A Maryland Tradition Begins
After reading about this “clothesline of quilts”, and seeing the phenomenon for herself, Reckner saw a perfect fit for Garrett County. She teamed up with a group of women, Beverley Williams, Joyce Bishoff, and Cheryl DeBerry, to get the project started.
“When the original founders sat down, we discussed all the different aspects of community that this [project] could represent,” recalls Reckner.
From that discussion, members of the farming, tourism, arts, education and heritage communities were invited to a meeting with Donna Sue Groves.
Non-Profit Association Created
Following the successful April 2008 meeting with Groves, a non-profit, the Barn Quilt Association of Garrett County was formed.
“Our association is responsible for garnering corporate and private sponsorships, evaluating barns for suitability, block design and approval process, installation, additional fund-raising efforts, and marketing and promotion of all of the above,” said Beverley Williams, who serves as president to the barn quilt board. Merchandising and an annual festival are part of their efforts.
The association prints a trail map, hosts a website, and prints a coloring book for youngsters, incorporating the personal stories behind the barn quilt trail.
“We tell why a particular quilt design was selected, what the connection is to the farming family or the sponsor of a block, and the history of the barns themselves – some of which are centuries old,” Reckner said.
Various Communities See Benefits of Quilt Barn Trail
Cheryl DeBerry, Garrett County’s Agriculture Marketing Specialist, said the county has been “overwhelmed with positive input from the farming community.”
“Agri-tourism businesses receive buyers for their products and in turn the public learns more about this industry that is often thought of as a lifestyle rather than a business,” DeBerry said.
A 2008 impact study done by the Ohio Arts Council reports that one of the many benefits of the program is an “increase in community pride.” This trait is also evident in Garrett County, as barn owners across the county have improved their properties by painting weather-worn barns, planting ornamental landscaping and clearing work areas.

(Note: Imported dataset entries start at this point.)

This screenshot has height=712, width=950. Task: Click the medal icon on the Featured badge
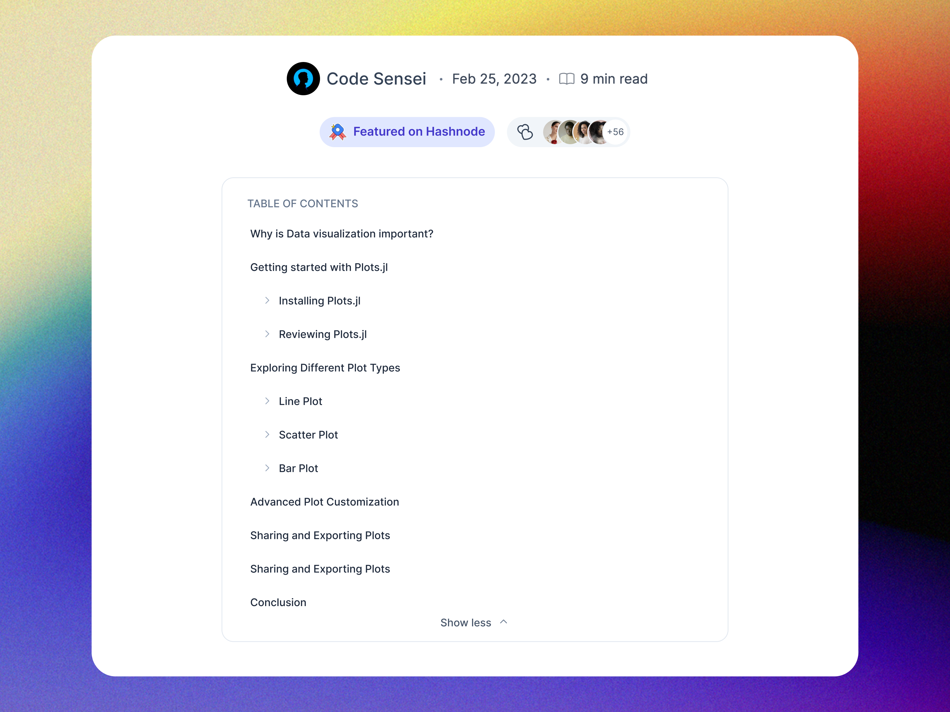pos(338,132)
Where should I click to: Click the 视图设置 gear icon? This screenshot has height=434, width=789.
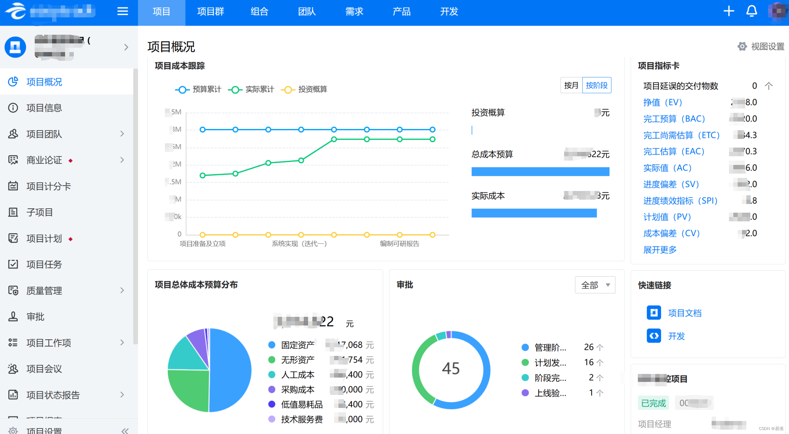click(742, 46)
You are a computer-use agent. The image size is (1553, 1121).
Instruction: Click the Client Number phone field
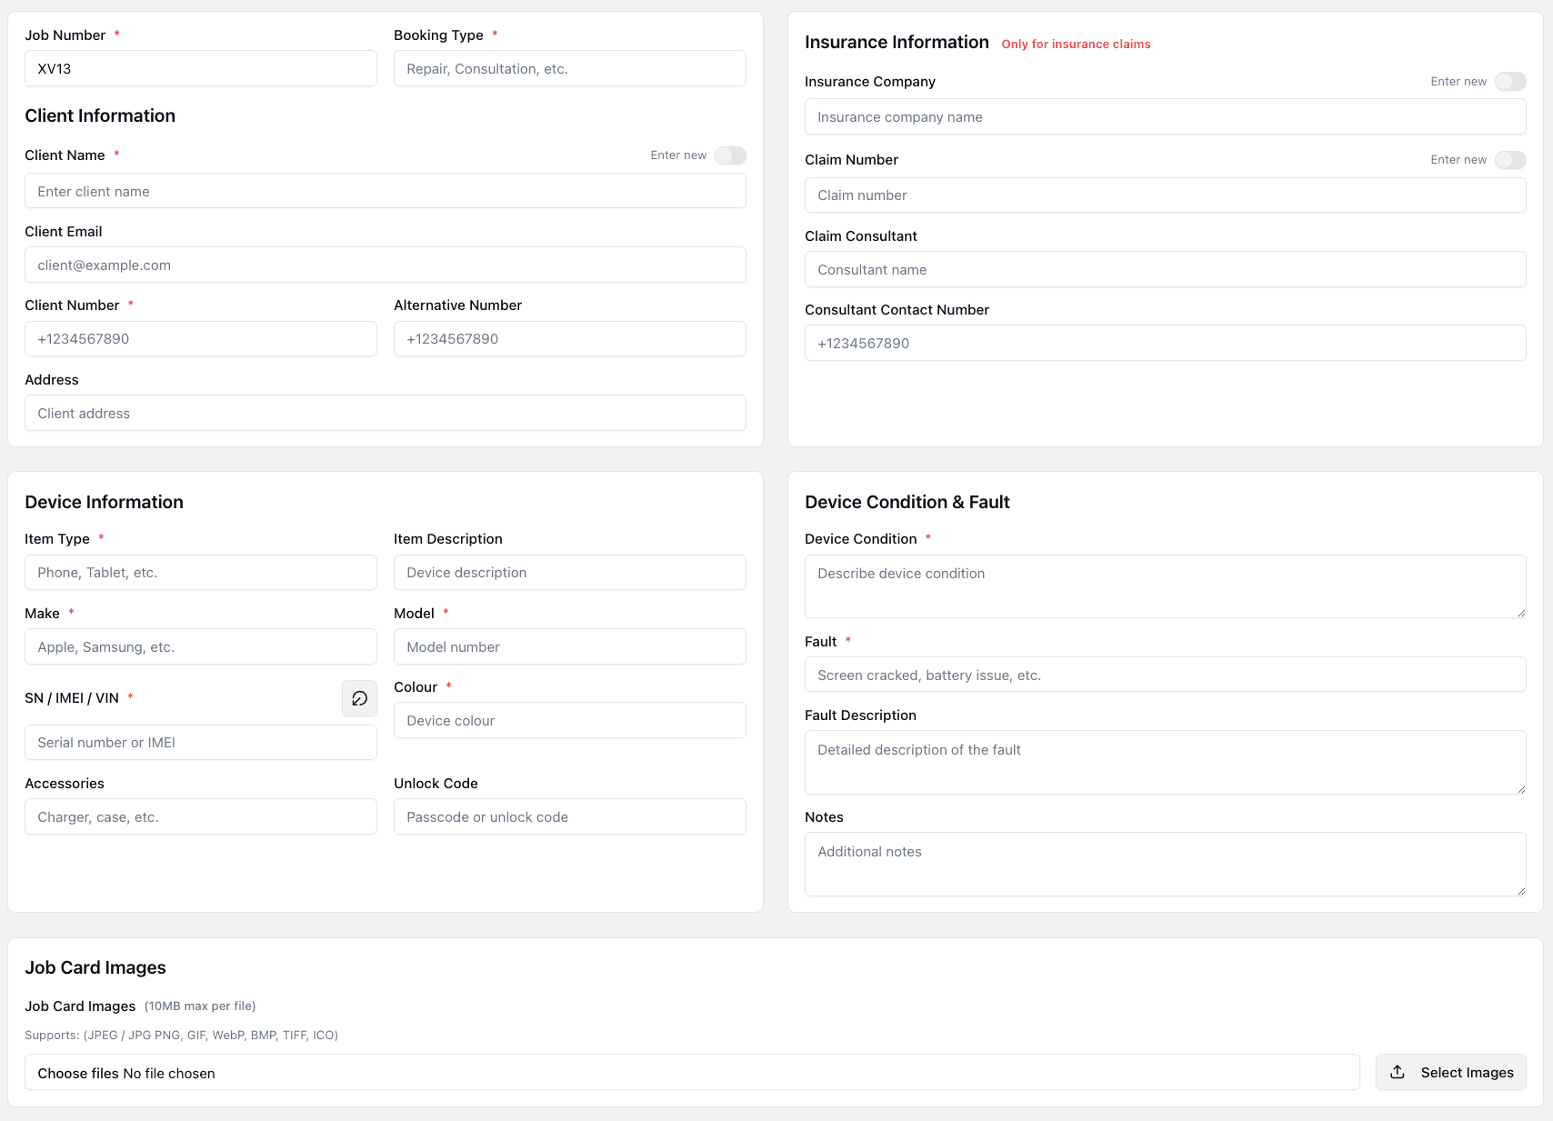pyautogui.click(x=200, y=338)
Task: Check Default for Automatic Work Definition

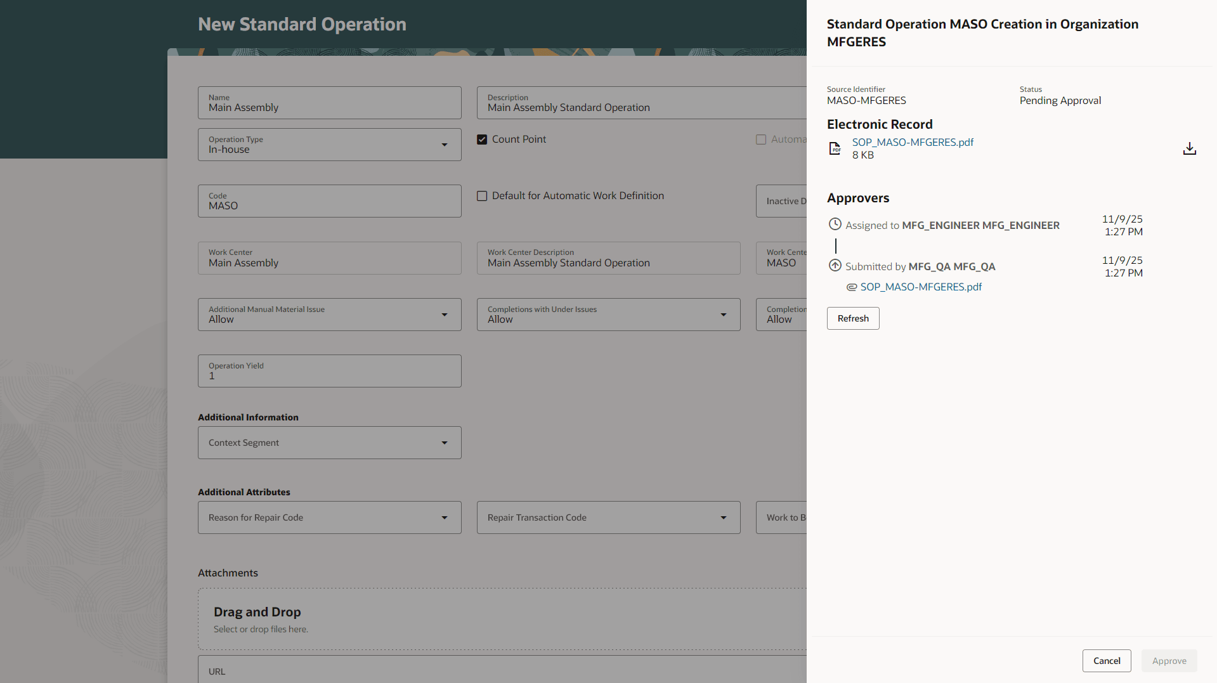Action: point(482,196)
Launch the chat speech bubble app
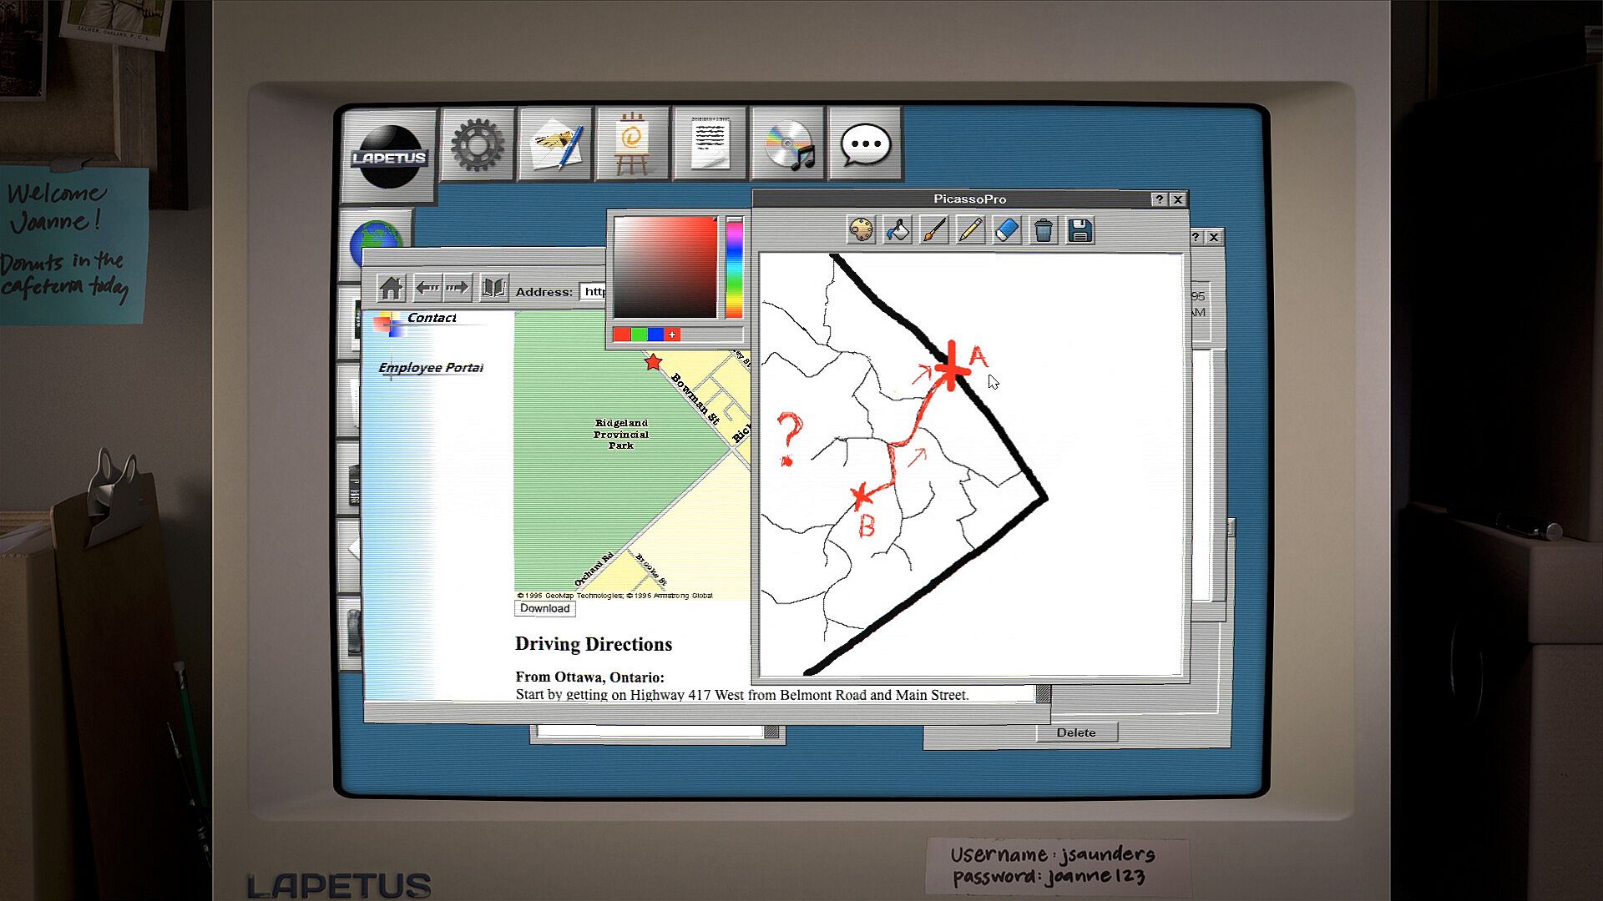The image size is (1603, 901). point(865,144)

“While it may be too early yet to attribute any increase in tourism to the quilt trail, we do have businesses (a corn maze and horse-drawn carriage and sleigh rides) that are reporting increased traffic,” Joyce Bishoff, vice president of the Barn Quilt Association of Garrett County, said.
A regional motorcoach company, Mountaineer Country Tours, has begun to offer a bus tour featuring the barn quilt trail in the county.
Currently there are 13 barns featured in the trail. The 14th barn will be unveiled at this year’s festival. This year, attendees will find a family heirloom quilt show, live auction, demonstrations and story-telling on the agenda. Festival goers can also purchase quilt and barn arts and crafts from the local artisans.
Last year’s festival, the first annual Quilt Barn festival, was awarded the “Best New/Improved Product or Event” by the Maryland Tourism Council. The women of the barn quilt board envision the trail growing to 100 barns, and plan to involve schools in the creation of more blocks. The owners of the Lakeside Creamery, a local ice cream parlor near Deep Creek Lake, have donated studio space so that students can help the barn quilt trail grow.
Additionally, in the near future, visitors can use their cell phones to hear the stories of each barn, farm and quilt block on the trail.
“We are proud to have brought this project to Garrett County and made the state of Maryland part of this nationwide effort,” Reckner said.